Basic Distance Calculation

Using the default pre-defined map for common OCR errors:

import ocr_stringdist as osd

# Compare "OCR5" and "OCRS"
# The default ocr_distance_map gives 'S' <-> '5' a cost of 0.3
distance = osd.weighted_levenshtein_distance("OCR5", "OCRS")
print(f"Distance between 'OCR5' and 'OCRS' (default map): {distance}")
# Output: Distance between 'OCR5' and 'OCRS' (default map): 0.3

Using Custom Costs

Define your own substitution costs:

import ocr_stringdist as osd

# Define a custom cost for substituting "rn" with "m"
custom_substitutions = {("rn", "m"): 0.5}

distance = osd.weighted_levenshtein_distance(
    "Churn Bucket", "Chum Bucket", substitution_costs=custom_substitutions
)
print(f"Distance using custom map: {distance}") # 0.5

Matching OCR Output Against Candidates

This is a primary use case: finding the best match for an OCR string from a list of known possibilities.

import ocr_stringdist as osd

ocr_output = "Harnburg"  # OCR potentially misread 'm' as 'rn'
possible_cities = ["Harburg", "Hamburg", "Hannover", "Berlin"]

# Define costs relevant to the potential error
ocr_fix_costs = {("rn", "m"): 0.2}

# Method 1: Using find_best_candidate
best_match_finder, min_distance_finder = osd.find_best_candidate(
    ocr_output,
    possible_cities,
    distance_fun=lambda s1, s2: osd.weighted_levenshtein_distance(
        s1, s2, substitution_costs=ocr_fix_costs
    ),
)
print(
    f"(find_best_candidate) Best match for '{ocr_output}': '{best_match_finder}' "
    f"(Distance: {min_distance_finder:.2f})"
)
# Output: (find_best_candidate) Best match for 'Harnburg': 'Hamburg' (Distance: 0.20)

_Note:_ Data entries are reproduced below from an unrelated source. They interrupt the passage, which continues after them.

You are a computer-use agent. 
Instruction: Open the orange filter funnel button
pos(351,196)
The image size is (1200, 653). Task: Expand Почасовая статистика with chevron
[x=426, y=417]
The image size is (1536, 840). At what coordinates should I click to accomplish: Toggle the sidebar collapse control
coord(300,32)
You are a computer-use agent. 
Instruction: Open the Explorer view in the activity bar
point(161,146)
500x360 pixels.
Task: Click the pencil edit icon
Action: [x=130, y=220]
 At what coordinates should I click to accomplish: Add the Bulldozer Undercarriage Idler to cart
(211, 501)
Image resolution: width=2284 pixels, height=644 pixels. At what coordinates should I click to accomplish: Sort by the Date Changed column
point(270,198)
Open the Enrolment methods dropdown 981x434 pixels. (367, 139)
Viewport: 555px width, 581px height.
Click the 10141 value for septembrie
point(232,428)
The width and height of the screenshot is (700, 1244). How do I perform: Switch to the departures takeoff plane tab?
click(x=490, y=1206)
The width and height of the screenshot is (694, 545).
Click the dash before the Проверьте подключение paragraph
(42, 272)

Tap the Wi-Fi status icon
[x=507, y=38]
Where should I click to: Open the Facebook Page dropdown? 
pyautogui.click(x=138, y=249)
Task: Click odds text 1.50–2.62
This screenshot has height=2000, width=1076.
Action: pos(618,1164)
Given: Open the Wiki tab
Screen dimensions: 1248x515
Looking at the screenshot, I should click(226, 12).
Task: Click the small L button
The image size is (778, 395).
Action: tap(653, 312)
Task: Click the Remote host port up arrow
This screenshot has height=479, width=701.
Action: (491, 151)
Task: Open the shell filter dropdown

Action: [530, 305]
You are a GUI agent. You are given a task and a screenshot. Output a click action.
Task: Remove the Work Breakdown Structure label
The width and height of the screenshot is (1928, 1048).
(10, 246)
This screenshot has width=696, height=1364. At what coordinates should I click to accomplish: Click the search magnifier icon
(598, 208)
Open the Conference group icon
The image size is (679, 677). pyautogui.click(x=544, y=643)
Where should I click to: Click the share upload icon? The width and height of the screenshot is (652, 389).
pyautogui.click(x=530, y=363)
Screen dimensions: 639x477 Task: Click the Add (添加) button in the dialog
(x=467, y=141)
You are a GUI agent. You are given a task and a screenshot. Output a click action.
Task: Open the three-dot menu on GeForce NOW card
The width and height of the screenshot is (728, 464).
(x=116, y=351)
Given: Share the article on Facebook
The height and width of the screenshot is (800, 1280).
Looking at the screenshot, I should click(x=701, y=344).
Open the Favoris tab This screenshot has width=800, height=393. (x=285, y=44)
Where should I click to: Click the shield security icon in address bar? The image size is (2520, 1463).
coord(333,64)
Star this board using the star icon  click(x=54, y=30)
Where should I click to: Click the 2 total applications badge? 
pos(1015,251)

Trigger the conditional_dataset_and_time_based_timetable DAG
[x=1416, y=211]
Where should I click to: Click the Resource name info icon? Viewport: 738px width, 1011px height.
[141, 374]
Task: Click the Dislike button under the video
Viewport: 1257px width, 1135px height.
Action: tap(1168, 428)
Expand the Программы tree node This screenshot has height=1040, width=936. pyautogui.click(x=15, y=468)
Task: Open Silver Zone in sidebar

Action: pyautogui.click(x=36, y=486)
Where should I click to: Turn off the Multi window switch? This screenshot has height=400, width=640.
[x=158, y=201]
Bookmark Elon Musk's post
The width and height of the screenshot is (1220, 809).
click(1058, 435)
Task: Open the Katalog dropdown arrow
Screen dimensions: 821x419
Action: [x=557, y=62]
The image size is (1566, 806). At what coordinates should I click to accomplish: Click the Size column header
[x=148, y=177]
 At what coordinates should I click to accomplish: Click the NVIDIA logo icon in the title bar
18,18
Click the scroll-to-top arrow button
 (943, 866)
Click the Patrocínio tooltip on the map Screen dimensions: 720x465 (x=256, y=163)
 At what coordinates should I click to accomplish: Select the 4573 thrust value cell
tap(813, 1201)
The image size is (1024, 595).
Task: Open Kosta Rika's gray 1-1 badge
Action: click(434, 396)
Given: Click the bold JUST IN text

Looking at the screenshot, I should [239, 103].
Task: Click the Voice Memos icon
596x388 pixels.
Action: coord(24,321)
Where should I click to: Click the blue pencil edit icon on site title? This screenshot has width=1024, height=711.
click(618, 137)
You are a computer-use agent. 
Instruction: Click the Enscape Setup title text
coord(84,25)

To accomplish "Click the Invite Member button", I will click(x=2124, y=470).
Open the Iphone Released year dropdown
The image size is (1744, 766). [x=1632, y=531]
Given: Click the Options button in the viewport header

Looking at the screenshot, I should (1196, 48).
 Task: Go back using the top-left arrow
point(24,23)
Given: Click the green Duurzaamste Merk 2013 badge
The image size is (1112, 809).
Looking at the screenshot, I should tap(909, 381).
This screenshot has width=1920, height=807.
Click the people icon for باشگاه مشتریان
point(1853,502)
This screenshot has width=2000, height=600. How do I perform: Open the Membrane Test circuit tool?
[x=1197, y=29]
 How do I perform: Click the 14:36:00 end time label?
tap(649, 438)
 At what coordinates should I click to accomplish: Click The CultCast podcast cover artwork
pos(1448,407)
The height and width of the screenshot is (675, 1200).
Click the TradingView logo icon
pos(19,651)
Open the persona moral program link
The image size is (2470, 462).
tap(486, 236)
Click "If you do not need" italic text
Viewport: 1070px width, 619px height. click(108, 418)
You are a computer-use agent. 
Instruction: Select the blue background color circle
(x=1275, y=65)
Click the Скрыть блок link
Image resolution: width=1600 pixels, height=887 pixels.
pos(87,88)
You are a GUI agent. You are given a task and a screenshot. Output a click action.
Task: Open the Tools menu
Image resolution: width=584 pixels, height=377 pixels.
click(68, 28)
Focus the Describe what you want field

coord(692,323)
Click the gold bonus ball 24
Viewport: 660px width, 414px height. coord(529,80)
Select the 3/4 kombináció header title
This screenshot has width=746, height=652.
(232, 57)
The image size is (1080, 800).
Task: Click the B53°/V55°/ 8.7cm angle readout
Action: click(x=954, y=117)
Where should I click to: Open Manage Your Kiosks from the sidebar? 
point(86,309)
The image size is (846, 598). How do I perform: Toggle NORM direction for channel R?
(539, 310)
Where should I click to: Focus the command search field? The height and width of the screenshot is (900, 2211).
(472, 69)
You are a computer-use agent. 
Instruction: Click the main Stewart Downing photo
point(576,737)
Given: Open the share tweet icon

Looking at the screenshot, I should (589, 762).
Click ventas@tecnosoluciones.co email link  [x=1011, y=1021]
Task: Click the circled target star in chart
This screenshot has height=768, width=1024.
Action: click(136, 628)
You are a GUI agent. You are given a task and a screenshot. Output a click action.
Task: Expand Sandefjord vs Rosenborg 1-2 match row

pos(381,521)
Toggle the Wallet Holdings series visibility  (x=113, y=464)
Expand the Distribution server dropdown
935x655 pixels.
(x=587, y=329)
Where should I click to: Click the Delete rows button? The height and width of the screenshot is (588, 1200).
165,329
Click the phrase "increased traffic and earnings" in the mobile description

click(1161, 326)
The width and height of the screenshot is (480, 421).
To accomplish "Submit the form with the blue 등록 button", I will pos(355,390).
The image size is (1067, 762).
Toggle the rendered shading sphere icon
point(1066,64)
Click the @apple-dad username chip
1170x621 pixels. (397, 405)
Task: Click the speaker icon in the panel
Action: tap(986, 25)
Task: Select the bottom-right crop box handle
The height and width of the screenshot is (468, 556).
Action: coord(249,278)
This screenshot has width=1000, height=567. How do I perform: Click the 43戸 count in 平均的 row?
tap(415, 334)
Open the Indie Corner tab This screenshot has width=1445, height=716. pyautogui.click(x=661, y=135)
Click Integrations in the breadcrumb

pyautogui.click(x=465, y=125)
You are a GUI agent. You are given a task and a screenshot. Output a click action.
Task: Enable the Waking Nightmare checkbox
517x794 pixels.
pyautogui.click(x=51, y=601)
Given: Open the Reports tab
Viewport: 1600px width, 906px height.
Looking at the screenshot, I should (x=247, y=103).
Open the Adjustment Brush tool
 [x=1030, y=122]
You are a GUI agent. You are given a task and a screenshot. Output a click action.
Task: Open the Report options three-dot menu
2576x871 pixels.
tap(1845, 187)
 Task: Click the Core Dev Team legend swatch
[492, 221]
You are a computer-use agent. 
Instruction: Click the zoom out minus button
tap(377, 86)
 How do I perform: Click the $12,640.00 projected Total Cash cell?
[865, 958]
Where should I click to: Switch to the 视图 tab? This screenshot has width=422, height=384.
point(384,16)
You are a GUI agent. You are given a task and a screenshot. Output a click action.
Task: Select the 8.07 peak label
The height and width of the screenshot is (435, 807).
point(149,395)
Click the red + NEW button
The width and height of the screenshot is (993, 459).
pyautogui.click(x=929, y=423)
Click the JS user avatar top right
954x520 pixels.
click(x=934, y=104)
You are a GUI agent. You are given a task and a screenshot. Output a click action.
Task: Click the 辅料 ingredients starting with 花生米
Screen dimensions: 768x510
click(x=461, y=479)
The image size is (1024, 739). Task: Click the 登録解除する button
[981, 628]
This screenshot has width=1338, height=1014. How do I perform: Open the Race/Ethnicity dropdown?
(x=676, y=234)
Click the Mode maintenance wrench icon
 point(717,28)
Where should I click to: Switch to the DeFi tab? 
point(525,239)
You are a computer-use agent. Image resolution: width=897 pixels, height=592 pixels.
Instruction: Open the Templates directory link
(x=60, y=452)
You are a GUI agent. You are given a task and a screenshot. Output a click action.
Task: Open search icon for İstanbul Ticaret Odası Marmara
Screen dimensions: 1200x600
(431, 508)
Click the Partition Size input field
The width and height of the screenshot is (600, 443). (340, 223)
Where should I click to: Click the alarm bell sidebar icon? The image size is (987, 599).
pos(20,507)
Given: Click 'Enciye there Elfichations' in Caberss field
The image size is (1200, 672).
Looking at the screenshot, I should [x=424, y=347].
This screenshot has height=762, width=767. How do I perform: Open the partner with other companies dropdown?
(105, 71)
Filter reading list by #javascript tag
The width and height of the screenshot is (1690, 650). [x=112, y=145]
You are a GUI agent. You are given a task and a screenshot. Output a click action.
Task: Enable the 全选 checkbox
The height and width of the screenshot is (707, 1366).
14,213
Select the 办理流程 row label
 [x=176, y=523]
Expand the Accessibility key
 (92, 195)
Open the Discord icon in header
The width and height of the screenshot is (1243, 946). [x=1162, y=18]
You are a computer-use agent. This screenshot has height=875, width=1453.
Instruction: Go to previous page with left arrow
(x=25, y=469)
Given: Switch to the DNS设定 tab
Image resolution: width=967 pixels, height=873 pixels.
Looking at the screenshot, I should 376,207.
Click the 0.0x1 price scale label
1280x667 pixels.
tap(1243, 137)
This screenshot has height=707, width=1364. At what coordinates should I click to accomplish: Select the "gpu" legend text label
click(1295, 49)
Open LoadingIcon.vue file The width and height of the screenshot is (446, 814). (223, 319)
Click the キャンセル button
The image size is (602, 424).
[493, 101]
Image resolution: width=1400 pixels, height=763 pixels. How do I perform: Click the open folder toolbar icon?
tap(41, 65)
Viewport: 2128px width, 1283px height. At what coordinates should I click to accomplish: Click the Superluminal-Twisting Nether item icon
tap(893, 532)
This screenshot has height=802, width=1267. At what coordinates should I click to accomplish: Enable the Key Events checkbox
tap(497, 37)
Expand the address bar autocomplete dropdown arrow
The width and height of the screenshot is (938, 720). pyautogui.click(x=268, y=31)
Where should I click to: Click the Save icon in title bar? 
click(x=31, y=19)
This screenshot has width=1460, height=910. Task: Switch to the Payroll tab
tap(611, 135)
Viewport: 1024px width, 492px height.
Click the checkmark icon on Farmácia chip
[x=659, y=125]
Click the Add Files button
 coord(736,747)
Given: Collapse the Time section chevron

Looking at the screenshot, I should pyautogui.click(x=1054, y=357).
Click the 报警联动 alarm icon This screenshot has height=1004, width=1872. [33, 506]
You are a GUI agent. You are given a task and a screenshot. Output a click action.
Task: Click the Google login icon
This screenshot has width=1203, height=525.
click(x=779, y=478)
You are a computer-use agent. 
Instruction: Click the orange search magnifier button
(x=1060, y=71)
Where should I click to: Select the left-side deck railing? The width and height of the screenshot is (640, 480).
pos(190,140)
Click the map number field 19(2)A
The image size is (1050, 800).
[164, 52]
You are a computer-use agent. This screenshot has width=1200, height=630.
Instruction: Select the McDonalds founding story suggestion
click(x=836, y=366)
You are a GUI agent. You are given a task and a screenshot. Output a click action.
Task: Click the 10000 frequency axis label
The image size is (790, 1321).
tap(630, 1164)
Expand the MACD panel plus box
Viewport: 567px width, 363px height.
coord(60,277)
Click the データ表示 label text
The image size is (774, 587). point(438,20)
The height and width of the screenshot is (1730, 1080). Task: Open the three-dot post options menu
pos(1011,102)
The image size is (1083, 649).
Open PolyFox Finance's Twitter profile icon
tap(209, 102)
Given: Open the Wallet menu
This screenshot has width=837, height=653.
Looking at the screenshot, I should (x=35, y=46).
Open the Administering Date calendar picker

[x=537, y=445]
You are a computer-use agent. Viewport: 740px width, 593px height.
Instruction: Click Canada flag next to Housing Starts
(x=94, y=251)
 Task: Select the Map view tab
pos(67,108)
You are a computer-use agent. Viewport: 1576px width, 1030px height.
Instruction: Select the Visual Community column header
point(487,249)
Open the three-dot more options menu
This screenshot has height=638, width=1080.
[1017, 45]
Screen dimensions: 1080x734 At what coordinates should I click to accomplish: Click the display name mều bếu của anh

# Method 2: Using batch_weighted_levenshtein_distance
# Generally more efficient when comparing against many candidates.
distances = osd.batch_weighted_levenshtein_distance(
    ocr_output, possible_cities, substitution_costs=ocr_fix_costs
)

min_dist_batch = min(distances)
best_candidate_batch = possible_cities[distances.index(min_dist_batch)]

print(
    f"(Batch) Best match for '{ocr_output}': '{best_candidate_batch}' "
    f"(Distance: {min_dist_batch:.2f})"
)
# Output: (Batch) Best match for 'Harnburg': 'Hamburg' (Distance: 0.20)